The holidays bring a number of loved and time honored traditions out of the closet, white elephant gift exchanges, eggnog, ugly sweater parties and christmas carols. And along with these well loved traditions comes the lifelong friend of get togethers and parties, alcohol. Sadly, during the holiday season, letting loose can sometimes go too far. During the time between Thanksgiving and New Years, the amount of DWIs and DUIs spikes up almost as hard as the party punch bowl. Many people are unaware of this significant increase in alcohol related accidents during this time. For instance, you may have heard of Black Friday, but have you ever heard of its deadly cousin, Blackout Wednesday? Blackout Wednesday is the day before Thanksgiving and considered to be the biggest drinking day of the year. You can find out more about DWI statistics during the holidays, tips to avoid becoming a statistic, and when to contact a DWI attorney if you do make do get caught drinking and driving.

Holiday DWI Statistics

Image result for DWI Statistics During The Holiday Season

Highway Deaths

Thanksgiving – According to this article, over 40% of traffic deaths are alcohol related and account for almost 400 deaths.

Christmas Holiday – Accounts for 37% of traffic deaths.

New Year’s Holiday – This holiday accounts for the most highway traffic deaths, with 58%.

If these numbers don’t shock you, consider that during the rest of year (not including the above holidays), alcohol related traffic deaths are lower than the time around Christmas at only 31%. With over 1,200 people killed and 25,000 people injured between Thanksgiving and New Years Day, due to alcohol related driving accidents, drinking and driving takes its toll on many families during this time.
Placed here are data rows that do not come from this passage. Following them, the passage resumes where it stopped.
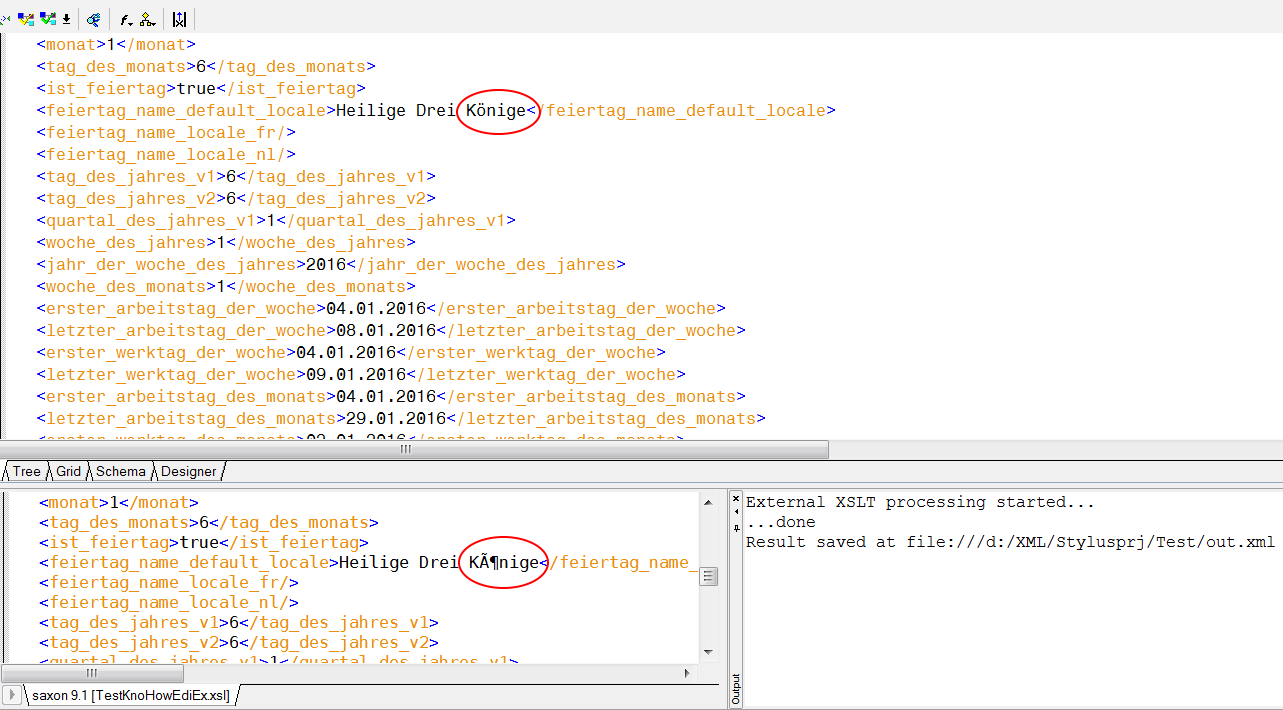
Task: Click the second checkmark validate icon in toolbar
Action: [47, 19]
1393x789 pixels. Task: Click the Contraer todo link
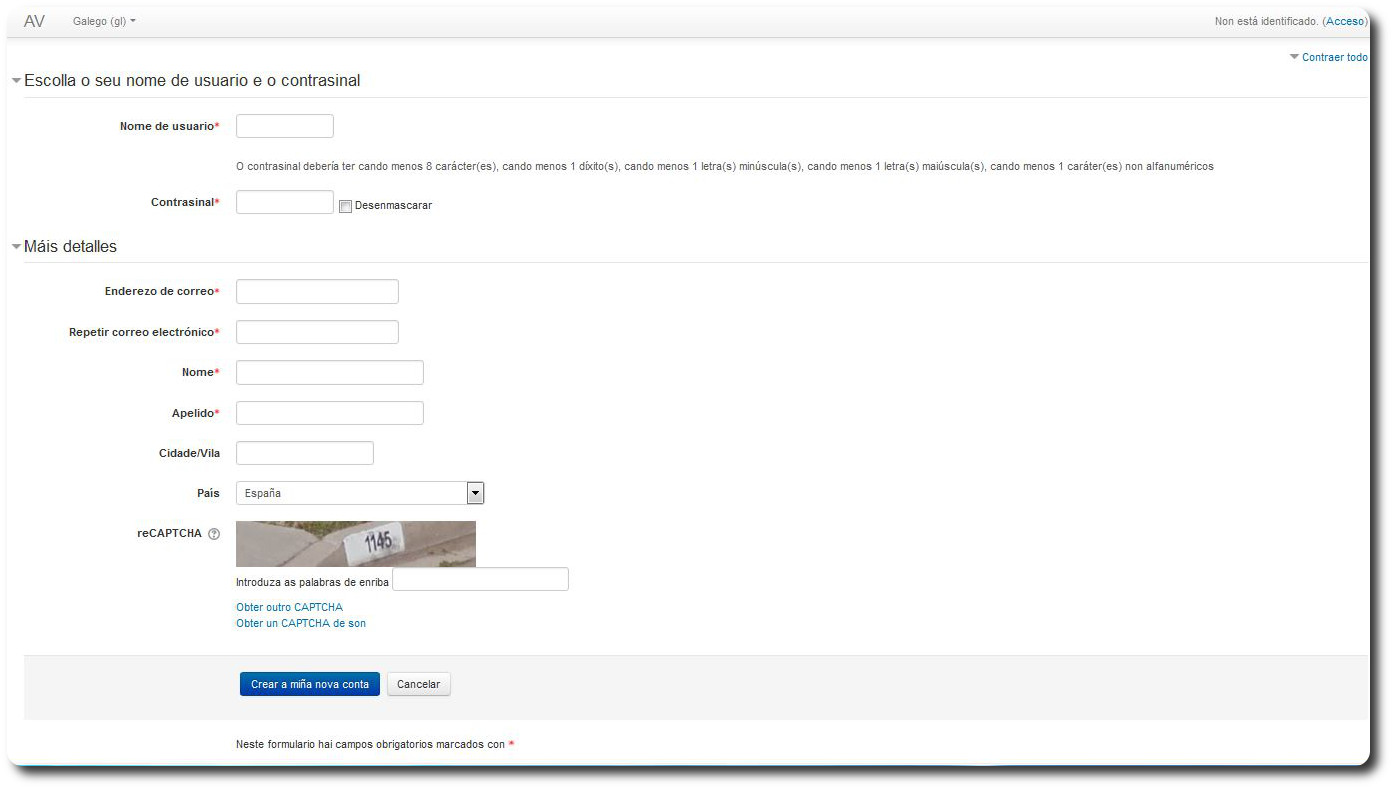[1334, 57]
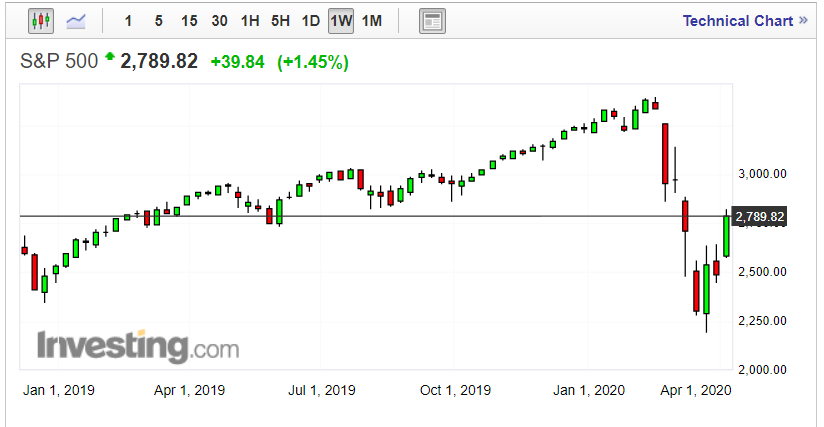Image resolution: width=824 pixels, height=427 pixels.
Task: Open the Technical Chart link
Action: pyautogui.click(x=737, y=21)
These devastating statistics should not be taken lightly. Even though drinking may be the way you let loose at family functions or even cope through this time of year, having a plan for sober driving is not only important for your safety, but for all roadway users.

Holiday Drinking Facts

  • 40% of people say that their friends and family use the holidays as an excuse to consume alcohol.
  • 57% of people have seen people who are driving under the influence of alcohol.
  • 60% believe that drinking makes the holidays and the parties that go along with them, seem more fun.
  • 96% of people were or knew someone that was hungover the next day at work after a holiday party.

With over 96% of people dealing with hangovers the next day, it seems flippant to suggest that hosts not serve alcohol or that guests who usually enjoy drinking during this holiday season – don’t. Hopefully the goal isn’t to get blackout drunk, but having a couple drinks to let loose during the holiday season is reasonable. But how can you avoid the deadly statistics? Many articles across the internet suggest having a plan.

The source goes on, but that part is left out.